Five causal language models were evaluated on a suite of scientific coding prompts to quantify coding language bias. While smaller models preferred Java or Julia inconsistently, both variants of the LLaMA models exhibited clear separability in their internal activations when prompted to select one of four language options.

A static neuron-attribution approach, identifying individual LM-head neurons correlated with the CPP style and manually perturbing them, is shown to produce CPP code in limited cases. However, this method proved fragile, with performance highly sensitive to choice of neuron, prompt formulation, and model scale. To overcome these limitations, a gradient-refined version of ACT is introduced. Per-prompt “difference” vectors (CPP minus Python activations) are clustered into a small set of representative steering directions, and lightweight per-layer probes are trained, then further refined online via cross-entropy loss, during generation. In LLaMA-3.2 3B, the average probe classification accuracy of the probe increased, with the layers (0–6) improving from 0 % to 61.5 % accuracy. Even on the larger LLaMA-3.3 70B model, where head-state signals become more diffuse, G-ACT still increases accuracy, demonstrating that targeted injections at key layers can reliably bias generation toward CPP despite overall weak activations.

Although adding per-layer probes incurs a modest runtime overhead (approximately 1.3–1.4× slower than base generation), practical deployments can accommodate this cost by steering only a subset of layers, caching subtokens, or accepting slightly longer latencies.

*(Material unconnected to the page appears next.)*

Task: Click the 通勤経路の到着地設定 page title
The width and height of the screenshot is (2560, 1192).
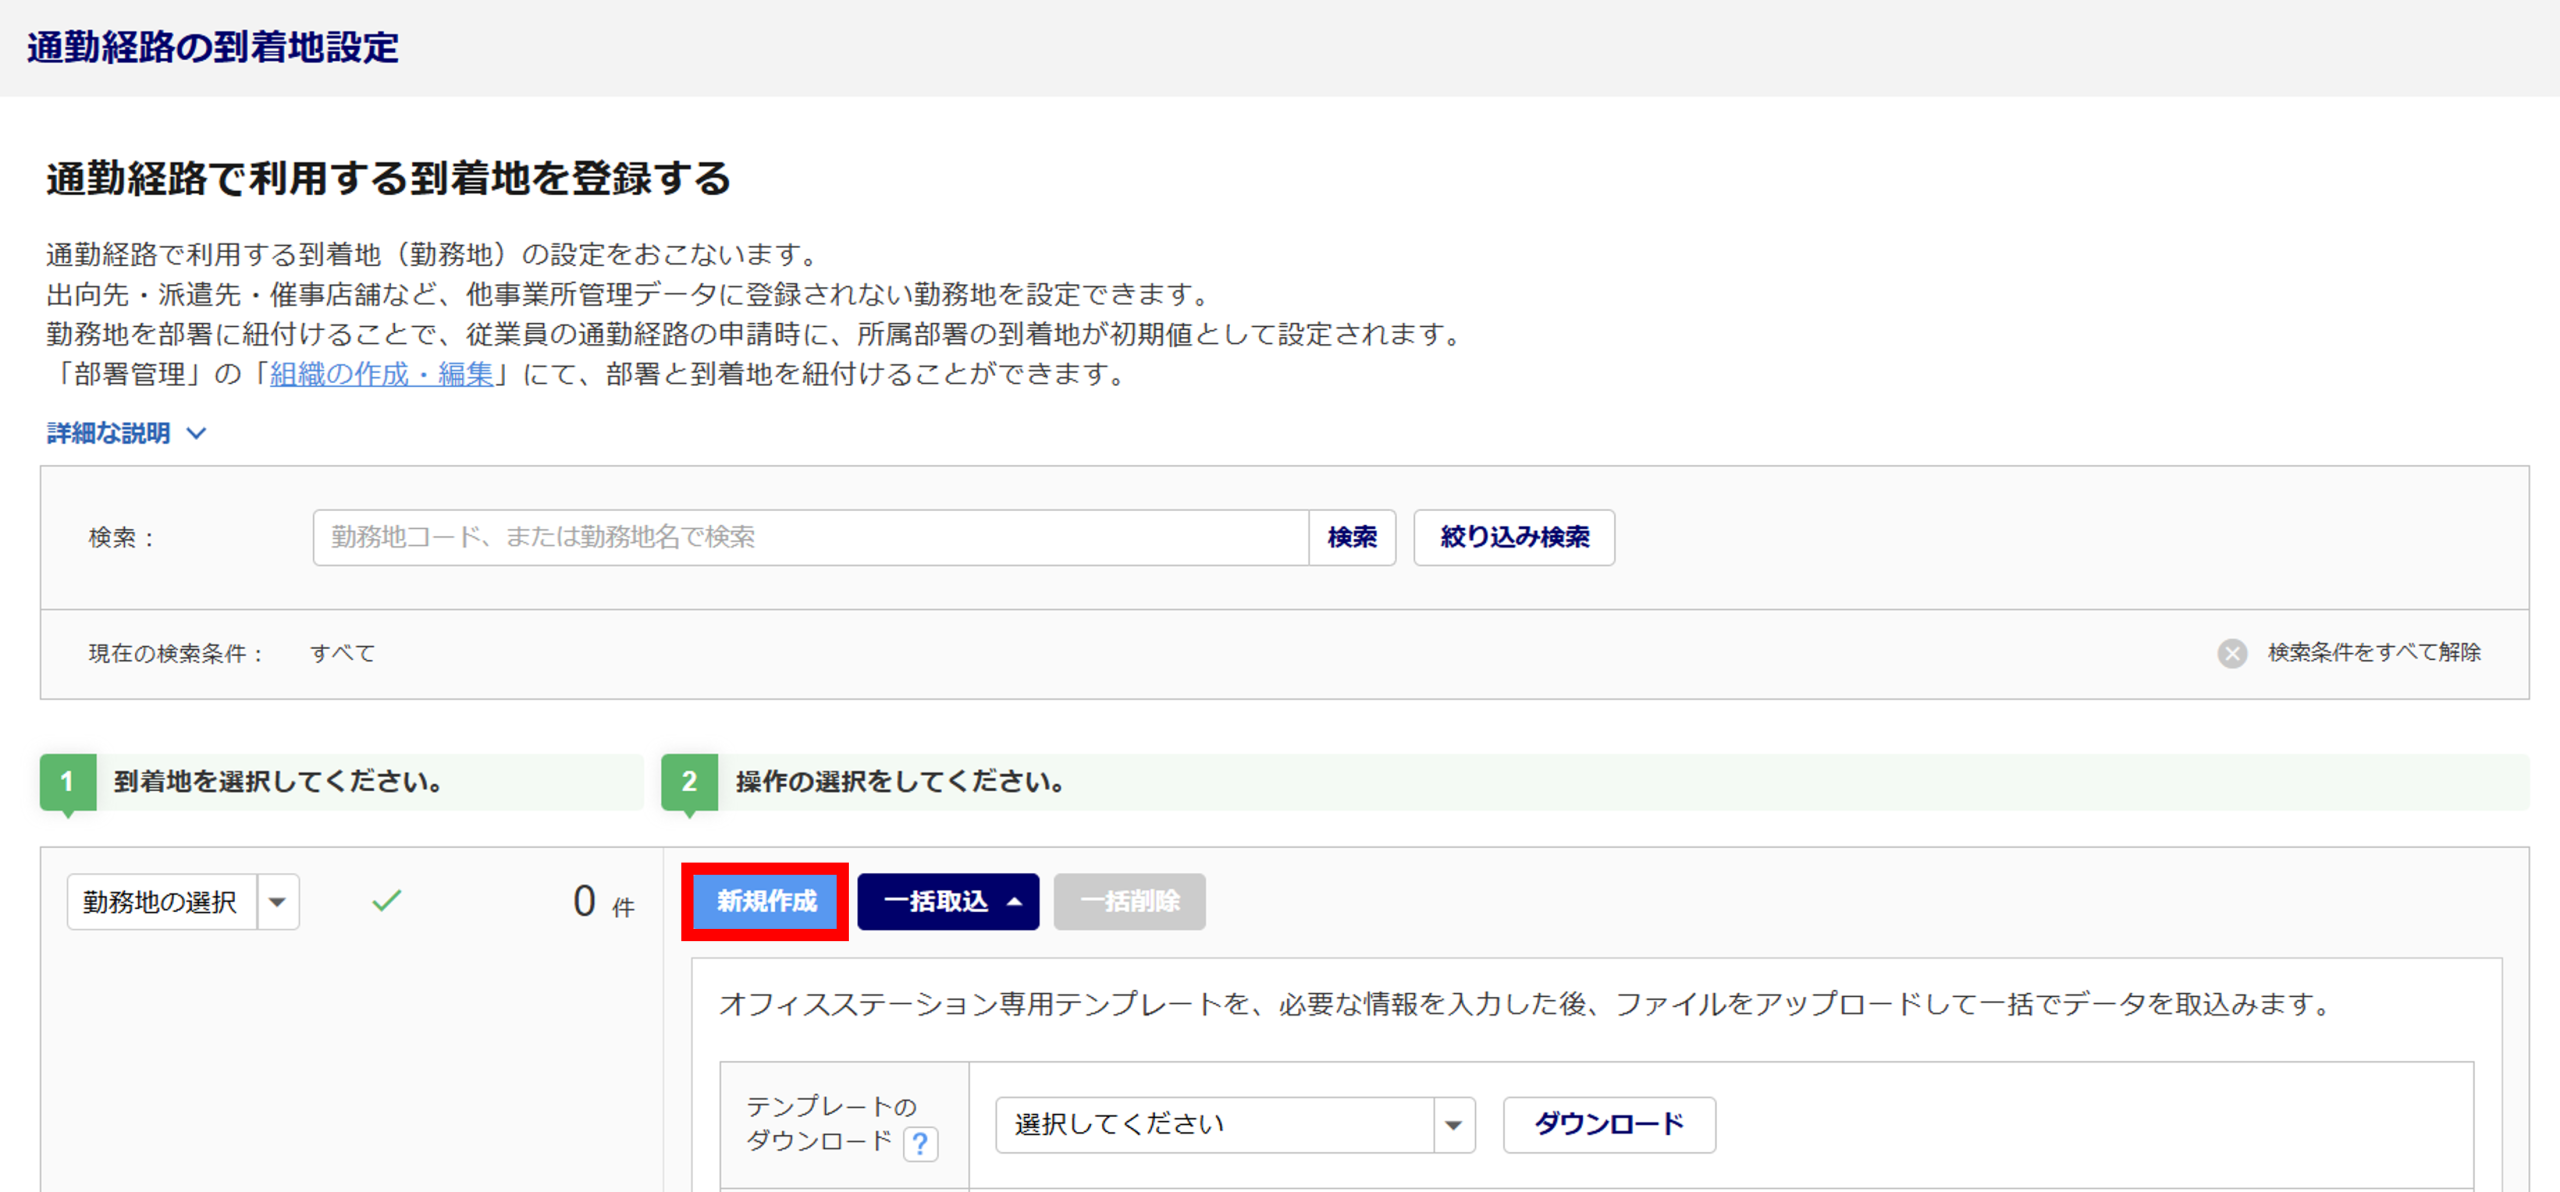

Even imperfect probes suffice to steer the model output toward the desired style, yielding substantial qualitative gains in CPP code generation, and can be extended to other concepts of interest. While static neuron perturbation may only be viable in narrow scenarios, G-ACT provides a scalable, interpretable, and efficient mechanism for steering LLMs toward CPP (or any target subject), with acceptable inference costs. Beyond steering concepts, this approach embeds persistent transformation matrices that guarantee identical model behavior across different users, fostering a new paradigm of output reproducibility.